Tasks:
A: Repeat word for word a stretch of the passage below on Hitler and Ernst Röhm: begin at the words "In one report" and stop after "Early Nazi Movement.".
B: Carry on the passage below about Hitler, Ernst Röhm and the allegations of homosexuality, starting right after its final sentence.

Selected passage:
──────

While assertions that Hitler’s repressed sexual preference for men may have directly influenced his behavior and decision-making have been explored ever since his dramatic rise to power, it is certainly not accepted fact that he was gay. Both during his lifetime and more recently, these types of allegations have been used to disparage both Hitler and homosexuality.
Tucked into his thousand-word editorial piece entitled “Germany’s Nervous Breakdown“, Wolfe’s statement appears as fact, not opinion. It does not seem to be written with any sensationalistic intentions; but rather simply to serve as a descriptive element provided by a respected expert trying to make sense of Nazi Germany and its leader.
Wolfe’s stance on homosexuality – expressed in other writings – would be controversial by today’s standards, yet he nevertheless volunteered a rare public psychoanalysis of the Reichskanzler just two years after Hitler took power.
Hitler’s ‘Boon Companion’ and Alleged Homosexuality
Allegations of homosexuality at the highest levels of Nazi leadership were nothing new in 1935. Just a year before, Hitler had ordered the extrajudicial execution of hundreds of members of the Sturmabteilung (SA), the Nazis’ paramilitary organization, in what is known as “The Röhm Purge” or “The Night of the Long Knives”. Its leader, Ernst Röhm, was an openly gay man rumored to have had a special relationship with the Führer. Röhm was allegedly allowed to call Hitler by the pet name “Adi” as opposed to the obligatory “Mein Führer”.
In one report after Röhm’s execution, he was eulogized as Hitler’s “boon companion“.
Hitler had defended Röhm’s appointment as leader of the SA just a few years before the purge, calling talk of his sexuality “irrelevant and absurd”, notes historian Andrew Wackerfuss in his 2015 book Stormtrooper Families: Homosexuality and Community in the Early Nazi Movement.
According to Ian Kershaw’s monumental biography of Hitler, at the time of Röhm’s appointment, the Führer rejected criticism of “things that are purely in the private sphere” and stressed that the SA was “not a moral establishment”. Nonetheless, after “The Night of the Long Knives”, Hitler and the Nazi propaganda machine emphasized the homosexuality of many of those who were executed, seeing it as a blemish on the “pure” movement and society they aimed to create.

──────

Dataset rows:
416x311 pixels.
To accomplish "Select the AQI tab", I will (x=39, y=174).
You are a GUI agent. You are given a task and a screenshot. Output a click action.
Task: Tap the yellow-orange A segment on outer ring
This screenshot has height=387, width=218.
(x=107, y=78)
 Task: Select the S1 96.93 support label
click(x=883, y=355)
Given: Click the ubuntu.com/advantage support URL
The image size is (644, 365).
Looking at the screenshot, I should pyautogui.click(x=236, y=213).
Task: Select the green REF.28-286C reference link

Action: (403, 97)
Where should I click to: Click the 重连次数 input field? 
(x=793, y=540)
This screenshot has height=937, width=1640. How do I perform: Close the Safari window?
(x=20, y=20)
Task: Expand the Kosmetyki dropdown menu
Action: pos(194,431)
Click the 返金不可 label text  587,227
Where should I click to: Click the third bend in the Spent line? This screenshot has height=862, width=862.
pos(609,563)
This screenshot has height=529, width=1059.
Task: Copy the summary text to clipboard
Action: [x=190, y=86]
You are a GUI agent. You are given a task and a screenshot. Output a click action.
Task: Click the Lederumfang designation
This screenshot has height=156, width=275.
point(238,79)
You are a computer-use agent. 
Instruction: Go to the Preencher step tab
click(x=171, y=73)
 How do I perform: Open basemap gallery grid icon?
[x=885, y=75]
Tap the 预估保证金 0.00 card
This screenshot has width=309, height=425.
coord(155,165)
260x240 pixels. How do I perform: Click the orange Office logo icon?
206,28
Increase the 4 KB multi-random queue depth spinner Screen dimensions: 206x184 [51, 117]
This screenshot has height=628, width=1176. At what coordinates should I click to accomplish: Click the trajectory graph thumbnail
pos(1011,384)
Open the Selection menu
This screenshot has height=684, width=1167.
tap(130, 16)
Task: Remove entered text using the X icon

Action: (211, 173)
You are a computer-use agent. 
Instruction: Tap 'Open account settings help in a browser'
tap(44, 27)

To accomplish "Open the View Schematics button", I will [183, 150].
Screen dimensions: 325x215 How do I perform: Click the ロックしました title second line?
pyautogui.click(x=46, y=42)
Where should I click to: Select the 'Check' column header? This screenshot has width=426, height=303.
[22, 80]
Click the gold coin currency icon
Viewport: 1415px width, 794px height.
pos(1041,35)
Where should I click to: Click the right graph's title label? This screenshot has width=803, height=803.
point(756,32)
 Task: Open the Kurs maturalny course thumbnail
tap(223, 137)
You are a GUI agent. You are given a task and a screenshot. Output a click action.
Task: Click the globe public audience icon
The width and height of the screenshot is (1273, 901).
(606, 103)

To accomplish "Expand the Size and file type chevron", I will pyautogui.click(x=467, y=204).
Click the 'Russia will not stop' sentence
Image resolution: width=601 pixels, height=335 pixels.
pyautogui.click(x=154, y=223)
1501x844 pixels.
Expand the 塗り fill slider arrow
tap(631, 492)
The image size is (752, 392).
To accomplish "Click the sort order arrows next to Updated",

──────

Task-by-task results:
A:
In one report after Röhm’s execution, he was eulogized as Hitler’s “boon companion“.
Hitler had defended Röhm’s appointment as leader of the SA just a few years before the purge, calling talk of his sexuality “irrelevant and absurd”, notes historian Andrew Wackerfuss in his 2015 book Stormtrooper Families: Homosexuality and Community in the Early Nazi Movement.

B:
Over the decades, countless books, first-hand accounts, studies, satirical works and even a recently declassified CIA report, have alleged in one way or another that Hitler had homosexual tendencies. Psychoanalyst Norbert Bromberg summarizes a number of them in his book Hitler’s Psychopathology, including the fact that both Röhm and Rudolf Hess, another prominent Nazi figure who was known to cross-dress and to be referred to as “Fraulein Anna”, were allowed to use the personal form “Du” with the Führer.
Bromberg also notes a number of unsubstantiated allegations that Hitler engaged in pederasty during World War I, and that he had a portrait of his young male chauffer commissioned and installed in his Berghof residence in a similar manner to the portrait of his own mother.
Magnus Hirschfeld, “who may have known too much” according to Dr. Wolfe, was one of the world’s foremost sexologists, and an early activist on behalf of sexual minorities. He also happened to be gay, Jewish and German.
On a speaking tour when SA troopers stormed his renowned Institute of Sexual Research in Berlin, confiscating books and records to be burned, Hirschfeld was never to return to Germany. It is alleged that his archives contained files specific to Hitler and his sexual propensities.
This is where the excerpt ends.